Remove Invalid Data
What Is Invalid Data
Invalid Data demonstrates one or more of the following characteristics:
- it was incorrectly generated
- it may be incomplete or look unrelated to the rest of the column
- it has inconsistent format
- it is incompatible with the transformation you want to perform
Signs of Invalid Data
Sometimes the Wrangler cannot identify the data type. This usually happens when the same column has values in different formats. The Wrangler then displays the most permissive format, which is typically a string.
There are multiple ways to deal with invalid data, each of them deriving from one of the following choices:
- replacing invalid data with another value
- removing it completely and excluding the affected records from the dataset
If the column type is not what you expected, click on the type icon in the column header. A small chart will appear. If a column is mostly of one type but not all, it will show how many records in the sample could not be parsed as that type.
The following example illustrates a possible scenario of dealing with invalid data.
As you can see in the screenshot below, most of the values could be recognized as integers but some could not. Thus, the Wrangler could not assign the type to be integer and chose string instead. Based on our domain knowledge of the column “num_actions”, we know this column should be integer and not string. Let’s explore some options for resolving this.

Replacing Invalid Data
The following methods are all based on the assumption that the data in the affected columns is set as a string type - (1) in the screenshot. In our case, we have a column with mostly integers and a few cells having an underscore instead of a number. The underscores caused the column to be classified as a string format.

Edit Text in Columns
You can replace the values that do not fit with the desired column data type with new values in a matching format or replace them with null values. This brings consistency and helps the Wrangler recognize the data type.
Which option you choose depends on what you are going to do with your data afterward.
Sometimes you need null, and sometimes you need 0. These are not the same! If you need to perform aggregations later, using null may exclude the respective rows from an aggregation (for instance, a mean or median), but using 0 will keep them. This can influence the final result of your calculation.
Steps
- Find the transform “Edit text in columns” in the Wrangler or type in “edit text” and pick up the top result.
- Select the column.
- In the dropdown menu, select “Set to value” to specify a replacement or “Set to null” to replace with null.
Replacing Invalid Data With a Different Value
If you choose “Set to value”, you will need to specify the new value as well as a replacement condition. The replacement condition can be set using one of the following options:
- The dropdown menu in the “On” field and, in our case, a regular expression.

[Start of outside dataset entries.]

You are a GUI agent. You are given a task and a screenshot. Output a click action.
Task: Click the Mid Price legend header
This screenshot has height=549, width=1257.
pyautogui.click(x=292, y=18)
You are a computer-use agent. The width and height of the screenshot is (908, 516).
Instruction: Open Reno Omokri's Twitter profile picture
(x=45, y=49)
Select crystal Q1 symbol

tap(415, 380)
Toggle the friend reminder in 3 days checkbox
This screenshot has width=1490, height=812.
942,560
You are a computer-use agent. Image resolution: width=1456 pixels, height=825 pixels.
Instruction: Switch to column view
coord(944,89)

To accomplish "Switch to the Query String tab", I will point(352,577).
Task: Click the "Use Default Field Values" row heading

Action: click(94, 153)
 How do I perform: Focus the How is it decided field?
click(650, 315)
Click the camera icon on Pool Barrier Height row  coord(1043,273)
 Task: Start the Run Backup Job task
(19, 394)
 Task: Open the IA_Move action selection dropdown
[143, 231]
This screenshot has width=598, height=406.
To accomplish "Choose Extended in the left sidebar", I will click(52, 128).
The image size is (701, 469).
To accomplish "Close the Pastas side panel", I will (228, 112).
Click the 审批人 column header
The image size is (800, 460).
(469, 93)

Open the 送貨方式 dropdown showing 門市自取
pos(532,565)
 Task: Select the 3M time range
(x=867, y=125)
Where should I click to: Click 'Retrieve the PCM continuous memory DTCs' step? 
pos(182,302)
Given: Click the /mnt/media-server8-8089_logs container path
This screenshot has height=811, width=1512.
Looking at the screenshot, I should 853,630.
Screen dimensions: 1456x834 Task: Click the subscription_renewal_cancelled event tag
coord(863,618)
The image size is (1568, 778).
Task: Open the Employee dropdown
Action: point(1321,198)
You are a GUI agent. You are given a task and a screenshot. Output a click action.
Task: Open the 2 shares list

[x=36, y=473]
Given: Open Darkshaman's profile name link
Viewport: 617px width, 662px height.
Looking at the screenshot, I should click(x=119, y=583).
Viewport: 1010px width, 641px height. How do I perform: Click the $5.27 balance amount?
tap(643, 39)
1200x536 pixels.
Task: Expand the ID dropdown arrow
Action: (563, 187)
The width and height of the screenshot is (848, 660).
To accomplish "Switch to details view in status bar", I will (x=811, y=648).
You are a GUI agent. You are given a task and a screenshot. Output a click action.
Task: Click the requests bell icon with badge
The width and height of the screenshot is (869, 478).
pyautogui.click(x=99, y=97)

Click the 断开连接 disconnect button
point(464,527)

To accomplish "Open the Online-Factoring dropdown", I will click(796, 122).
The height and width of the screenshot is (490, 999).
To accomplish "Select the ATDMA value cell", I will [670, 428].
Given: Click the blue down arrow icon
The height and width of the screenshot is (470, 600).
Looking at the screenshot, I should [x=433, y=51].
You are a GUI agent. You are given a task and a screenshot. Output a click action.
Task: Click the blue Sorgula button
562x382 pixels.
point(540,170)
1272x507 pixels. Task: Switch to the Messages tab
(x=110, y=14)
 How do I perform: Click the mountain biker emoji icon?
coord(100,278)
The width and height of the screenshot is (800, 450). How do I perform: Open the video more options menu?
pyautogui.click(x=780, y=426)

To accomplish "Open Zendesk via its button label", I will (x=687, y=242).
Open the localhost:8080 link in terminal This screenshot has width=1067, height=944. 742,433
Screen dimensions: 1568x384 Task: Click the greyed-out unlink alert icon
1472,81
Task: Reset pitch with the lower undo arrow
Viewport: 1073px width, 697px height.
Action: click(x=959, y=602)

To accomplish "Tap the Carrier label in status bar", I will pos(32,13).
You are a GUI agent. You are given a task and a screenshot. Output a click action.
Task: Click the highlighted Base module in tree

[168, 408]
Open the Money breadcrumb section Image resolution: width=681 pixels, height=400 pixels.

- The where clause. Consult the where-clause help (the i icon) to find out about the syntax. Spoiler: it is very similar to SQL!
In the example below, we can even use either of the following conditions:
num_actions = '_'
or
num_actions is not an integer
Both of them will lead to the same result of fixing the non-integers.

Replacing Invalid Data With Null
With “Set to null”, you have to use a where clause to avoid losing valid data. The reason is that the replacement is applied to every single row in the column. This would convert a whole column to null values, not only the ones you consider invalid. To avoid this, you need to specify which values you want to replace. You can do it using the where clause with the same conditions as in the previous case.

Cut Columns
With this, you can remove invalid characters from a string, either leaving the affected cells empty or, if there were valid characters in the cell, leaving only the correct ones. Making the values consistent throughout a column allows the Wrangler to detect the proper type for this column.
Steps
- Find the transform “Cut column once” in the script editor or type in “cut” and pick up the top result.
- Select the column.
- Select a suitable option in the “On” field; in our case, a regular expression.

Before we cut the column, it was recognized as a string data type. After the transformation, the Wrangler has set it to integer, and so it will be written into the destination. Etleap defines the destination table type as the one defined in the Wrangler.

Removing Invalid Records
Sometimes you cannot use records with missing data for calculations, regardless of whether you replace invalid values with anything else. In such a situation, it may make sense to get rid of them completely by deleting the rows with invalid data.
Delete Rows
You can use the “Delete Rows Where” transform to remove invalid records.
Steps
- Find the step “Delete Rows Where” in the Wrangler or type in “delete rows” and pick up the top result.
- Select the column.
- Compile a suitable where clause. Remember to use the column name with invalid data in the condition.